Previously, the X Japan leader commemorated the initial handprint and footprint impression ceremony back in September 2023 and gave the world a first look as they dried. Now, fans and curious minds alike can view his prints and his drumsticks right beside Kobe Bryant’s handprints at the TCL’s entrance. Guest speaker Matt Pinfield, host of KLOS-FM, applauded the musician on his accomplishments and gave a personal anecdote on YOSHIKI‘s philanthropy. Donning a sleek, black suit, YOSHIKI unfurled a summary of the journey that brought him here. “Having gone through every single part of the process, I respect more than ever all the people involved in making film and the incredible sacrifice that goes into it.” As a composer—and now director—he humbly admitted he never expected his name to be etched alongside famous people like Tom Hanks and Al Pacino. Despite making incredible strides in his career, he disclosed some personal hardships—such as the loss of his parents—as well as the passing of his former X Japan bandmates: Taiji Sawada, Hideto Matsumoto, and more recently, Heath.
“To be honest, it’s hard to make it day by day,” he confessed. “You may feel it in my handprints. Sometimes my hands feel very fragile, sometimes my hands feel very strong. So as my heart.

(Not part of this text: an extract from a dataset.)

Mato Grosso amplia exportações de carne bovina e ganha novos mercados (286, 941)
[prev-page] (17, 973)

I’ve been going through some mental upheaval. But my fans have been supporting me and bringing me back to a positive place, so I’m making it through every day.” Acknowledging the recent Noto Peninsula earthquake, he dedicated the ceremony to the victims impacted by the tragedy and announced that he would donate all the proceeds from the auction of his Kawai piano to them. Emphasizing the title of his documentary, he encourages all who exist under the sky to live life to the fullest on behalf of those who have passed.
“We should live as much as we can, we should live for them. When you come here and place your hand on my handprints, you may notice they are not that big. But small hands can do big things. Make somebody’s dream come true and lift their spirits in need.”
After the ceremony, the pianist performed two songs in front of an intimate crowd of special guests, friends, and fans—possibly the last to see YOSHIKI play his iconic Kawai Crystal Grand Piano before its auction. Dedicating these songs to the Noto earthquake victims, his fans, his bandmates, and his mother, YOSHIKI played an emotional rendition of “Forever Love” followed by “Endless Rain.”